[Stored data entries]
┏━━

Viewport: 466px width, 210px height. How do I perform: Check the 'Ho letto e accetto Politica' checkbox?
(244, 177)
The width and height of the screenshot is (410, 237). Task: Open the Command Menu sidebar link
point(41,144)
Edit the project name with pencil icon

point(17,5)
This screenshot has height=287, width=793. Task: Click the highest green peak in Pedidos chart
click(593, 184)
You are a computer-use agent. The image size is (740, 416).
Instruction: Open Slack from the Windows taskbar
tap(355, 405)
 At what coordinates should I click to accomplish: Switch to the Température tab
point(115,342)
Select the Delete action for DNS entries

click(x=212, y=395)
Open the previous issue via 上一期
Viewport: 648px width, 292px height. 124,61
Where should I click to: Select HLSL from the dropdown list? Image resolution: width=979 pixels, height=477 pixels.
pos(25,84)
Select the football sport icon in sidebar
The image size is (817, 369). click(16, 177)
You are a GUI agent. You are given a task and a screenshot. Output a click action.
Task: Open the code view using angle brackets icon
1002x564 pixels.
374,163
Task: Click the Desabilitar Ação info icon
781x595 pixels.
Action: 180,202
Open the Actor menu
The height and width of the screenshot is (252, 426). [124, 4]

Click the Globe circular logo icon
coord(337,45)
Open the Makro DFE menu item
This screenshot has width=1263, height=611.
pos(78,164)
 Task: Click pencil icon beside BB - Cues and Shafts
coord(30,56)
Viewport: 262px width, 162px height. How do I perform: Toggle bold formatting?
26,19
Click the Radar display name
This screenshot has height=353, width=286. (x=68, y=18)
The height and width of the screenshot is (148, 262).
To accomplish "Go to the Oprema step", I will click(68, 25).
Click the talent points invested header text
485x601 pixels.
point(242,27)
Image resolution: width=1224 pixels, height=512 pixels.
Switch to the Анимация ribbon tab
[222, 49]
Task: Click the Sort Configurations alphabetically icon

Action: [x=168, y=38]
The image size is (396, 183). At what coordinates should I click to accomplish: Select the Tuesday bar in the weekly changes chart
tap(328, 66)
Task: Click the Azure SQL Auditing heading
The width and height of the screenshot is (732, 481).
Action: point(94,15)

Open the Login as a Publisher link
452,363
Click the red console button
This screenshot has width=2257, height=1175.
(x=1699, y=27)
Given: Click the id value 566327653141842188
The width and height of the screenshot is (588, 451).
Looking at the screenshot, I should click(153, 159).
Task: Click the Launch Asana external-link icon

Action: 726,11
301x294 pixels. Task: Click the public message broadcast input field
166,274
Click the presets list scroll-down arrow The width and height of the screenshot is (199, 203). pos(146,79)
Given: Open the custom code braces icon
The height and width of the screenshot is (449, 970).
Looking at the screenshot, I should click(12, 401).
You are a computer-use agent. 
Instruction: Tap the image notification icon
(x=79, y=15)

┗━━

Start at the top line of the records and retype them all exactly.

Viewport: 466px width, 210px height. How do I perform: Check the 'Ho letto e accetto Politica' checkbox?
(244, 177)
The width and height of the screenshot is (410, 237). Task: Open the Command Menu sidebar link
point(41,144)
Edit the project name with pencil icon

point(17,5)
This screenshot has height=287, width=793. Task: Click the highest green peak in Pedidos chart
click(593, 184)
You are a computer-use agent. The image size is (740, 416).
Instruction: Open Slack from the Windows taskbar
tap(355, 405)
 At what coordinates should I click to accomplish: Switch to the Température tab
point(115,342)
Select the Delete action for DNS entries

click(x=212, y=395)
Open the previous issue via 上一期
Viewport: 648px width, 292px height. 124,61
Where should I click to: Select HLSL from the dropdown list? Image resolution: width=979 pixels, height=477 pixels.
pos(25,84)
Select the football sport icon in sidebar
The image size is (817, 369). click(16, 177)
You are a GUI agent. You are given a task and a screenshot. Output a click action.
Task: Open the code view using angle brackets icon
1002x564 pixels.
374,163
Task: Click the Desabilitar Ação info icon
781x595 pixels.
Action: 180,202
Open the Actor menu
The height and width of the screenshot is (252, 426). [124, 4]

Click the Globe circular logo icon
coord(337,45)
Open the Makro DFE menu item
This screenshot has width=1263, height=611.
pos(78,164)
 Task: Click pencil icon beside BB - Cues and Shafts
coord(30,56)
Viewport: 262px width, 162px height. How do I perform: Toggle bold formatting?
26,19
Click the Radar display name
This screenshot has height=353, width=286. (x=68, y=18)
The height and width of the screenshot is (148, 262).
To accomplish "Go to the Oprema step", I will click(68, 25).
Click the talent points invested header text
485x601 pixels.
point(242,27)
Image resolution: width=1224 pixels, height=512 pixels.
Switch to the Анимация ribbon tab
[222, 49]
Task: Click the Sort Configurations alphabetically icon

Action: [x=168, y=38]
The image size is (396, 183). At what coordinates should I click to accomplish: Select the Tuesday bar in the weekly changes chart
tap(328, 66)
Task: Click the Azure SQL Auditing heading
The width and height of the screenshot is (732, 481).
Action: point(94,15)

Open the Login as a Publisher link
452,363
Click the red console button
This screenshot has width=2257, height=1175.
(x=1699, y=27)
Given: Click the id value 566327653141842188
The width and height of the screenshot is (588, 451).
Looking at the screenshot, I should click(153, 159).
Task: Click the Launch Asana external-link icon

Action: 726,11
301x294 pixels. Task: Click the public message broadcast input field
166,274
Click the presets list scroll-down arrow The width and height of the screenshot is (199, 203). pos(146,79)
Given: Open the custom code braces icon
The height and width of the screenshot is (449, 970).
Looking at the screenshot, I should click(12, 401).
You are a computer-use agent. 
Instruction: Tap the image notification icon
(x=79, y=15)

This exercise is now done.